To all the Thessalians whom I rule 425
I give command that all, sharing in the grief [penthos] for this woman,
shear their locks, and wear the dark attire of mourning;
from your steeds, whether in pairs they pull chariots, or bear
the single rider, their waving manes cut close;
nor through the city be the sound of flute or lyre 430
for twelve revolving moons.
Never shall I entomb one dearer [more philos] to me,
Or one more kind: these honors [timê] from my hands
She deserves, for she alone died for me.
CHORUS
O daughter of Pelias strophe
May you dwell happy 436
in the sunless house of Hades.
Let him know, the black-haired
god Hades, and the old man who sits
at the oar and rudder, 440
the conductor of the dead,
that he conveys across the Acheron
lake in his two-oared ship
the best [aristê] of wives by far.
Much the poets will sing antistrophe
of you while playing their seven-string 446
mountain lyres and in poems that have no music
when in Sparta the circle of the season [hôra]
and the Carneian month
comes round, and the moon 450
is in the sky all night,
and also in bright and blessed [olbios] Athens.

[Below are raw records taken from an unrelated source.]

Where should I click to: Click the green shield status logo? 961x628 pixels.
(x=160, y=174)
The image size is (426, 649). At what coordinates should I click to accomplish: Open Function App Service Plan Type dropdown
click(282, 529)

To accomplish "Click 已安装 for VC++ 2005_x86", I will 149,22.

In your death you left such
a song for the bards to sing.
Would that I had the power, strophe
and the might to send you back to the light 456
from the house of Hades
where Cocytus deep and wide
Rolls along his sullen tide!
For you, O dearest [philê] of women, 460
you alone dared to exchange your life [psukhê]

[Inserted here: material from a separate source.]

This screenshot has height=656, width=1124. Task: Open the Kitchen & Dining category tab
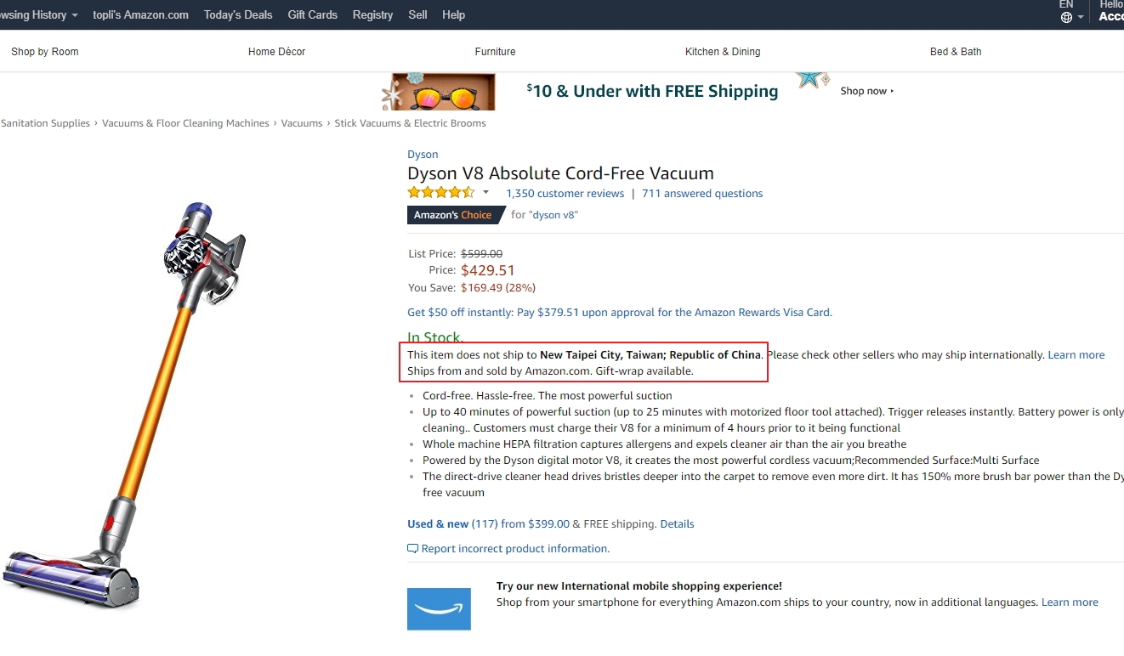click(723, 52)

for your husbands. May the earth
above you lie lightly, woman.
But should he choose to wed again,
he would be most hateful to me and to your children. 465
His mother was not willing
to bury her body in the earth
for the sake of her child, nor did his aged father
dare to rescue his own son,
cruel, even though they have gray hair. 470
But you, in youth's fresh bloom,
dying for a young man, are gone.
Would that I might be paired with
such a dear [philê] wife. For this lot in life is rare:
but then she would live with me without pain throughout life. 475
HERAKLES, CHORUS
Herakles
Strangers [xenoi], countrymen of Pherae,
Shall I find Admetos in his house?
Chorus
The son of Pheres is in the house, Herakles.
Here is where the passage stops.